> [Work request] Go through the entries and count the lines with the string "pyautogui" in them. Give only that number.

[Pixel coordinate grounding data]

□ □ □ □ □

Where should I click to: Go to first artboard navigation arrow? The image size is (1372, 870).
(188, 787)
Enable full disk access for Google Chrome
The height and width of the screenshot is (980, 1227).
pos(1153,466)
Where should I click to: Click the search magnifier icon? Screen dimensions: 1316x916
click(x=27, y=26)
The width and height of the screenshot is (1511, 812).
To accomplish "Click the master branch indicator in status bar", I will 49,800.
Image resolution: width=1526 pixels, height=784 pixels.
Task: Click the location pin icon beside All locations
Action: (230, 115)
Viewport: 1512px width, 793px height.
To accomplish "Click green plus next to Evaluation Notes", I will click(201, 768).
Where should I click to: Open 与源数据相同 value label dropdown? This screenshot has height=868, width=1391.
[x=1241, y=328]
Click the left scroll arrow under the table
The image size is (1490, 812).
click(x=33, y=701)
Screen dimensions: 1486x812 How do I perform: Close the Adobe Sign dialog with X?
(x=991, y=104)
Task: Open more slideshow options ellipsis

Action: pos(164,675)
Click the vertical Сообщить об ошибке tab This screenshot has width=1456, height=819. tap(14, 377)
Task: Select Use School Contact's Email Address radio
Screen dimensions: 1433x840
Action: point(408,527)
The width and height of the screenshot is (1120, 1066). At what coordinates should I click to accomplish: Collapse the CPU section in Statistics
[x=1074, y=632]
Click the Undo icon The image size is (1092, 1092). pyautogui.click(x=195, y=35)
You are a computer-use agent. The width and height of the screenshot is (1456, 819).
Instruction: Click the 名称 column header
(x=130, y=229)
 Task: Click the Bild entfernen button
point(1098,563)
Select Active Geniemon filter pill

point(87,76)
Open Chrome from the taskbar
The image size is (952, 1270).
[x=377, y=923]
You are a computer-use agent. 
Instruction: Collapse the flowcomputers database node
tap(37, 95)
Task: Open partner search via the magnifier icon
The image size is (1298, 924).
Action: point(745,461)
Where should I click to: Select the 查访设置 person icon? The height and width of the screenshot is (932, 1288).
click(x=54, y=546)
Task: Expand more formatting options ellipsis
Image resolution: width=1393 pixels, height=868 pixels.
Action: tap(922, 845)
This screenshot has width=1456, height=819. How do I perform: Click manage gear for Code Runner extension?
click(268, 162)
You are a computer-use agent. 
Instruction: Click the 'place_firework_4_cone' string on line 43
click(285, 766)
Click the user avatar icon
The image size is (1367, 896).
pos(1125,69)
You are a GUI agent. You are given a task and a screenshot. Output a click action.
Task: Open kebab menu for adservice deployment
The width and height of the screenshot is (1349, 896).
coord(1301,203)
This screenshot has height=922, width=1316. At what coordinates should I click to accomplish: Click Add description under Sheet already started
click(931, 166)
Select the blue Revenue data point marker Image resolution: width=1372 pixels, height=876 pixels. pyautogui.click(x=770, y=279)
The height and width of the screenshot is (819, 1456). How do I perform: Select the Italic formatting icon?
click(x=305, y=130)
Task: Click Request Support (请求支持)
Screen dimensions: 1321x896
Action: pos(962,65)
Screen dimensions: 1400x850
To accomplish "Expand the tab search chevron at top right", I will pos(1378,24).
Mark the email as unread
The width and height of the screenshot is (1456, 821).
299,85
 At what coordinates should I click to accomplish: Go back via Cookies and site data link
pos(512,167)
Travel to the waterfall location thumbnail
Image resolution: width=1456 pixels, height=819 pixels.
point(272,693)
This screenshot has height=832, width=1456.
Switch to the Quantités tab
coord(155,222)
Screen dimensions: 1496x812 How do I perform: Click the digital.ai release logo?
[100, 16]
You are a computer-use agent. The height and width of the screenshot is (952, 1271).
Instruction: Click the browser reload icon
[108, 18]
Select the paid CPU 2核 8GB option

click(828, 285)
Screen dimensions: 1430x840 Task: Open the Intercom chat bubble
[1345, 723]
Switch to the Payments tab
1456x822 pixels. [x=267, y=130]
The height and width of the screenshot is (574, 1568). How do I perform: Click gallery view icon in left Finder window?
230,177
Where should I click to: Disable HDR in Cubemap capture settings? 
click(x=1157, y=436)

□ □ □ □ □

> [Finished task] 2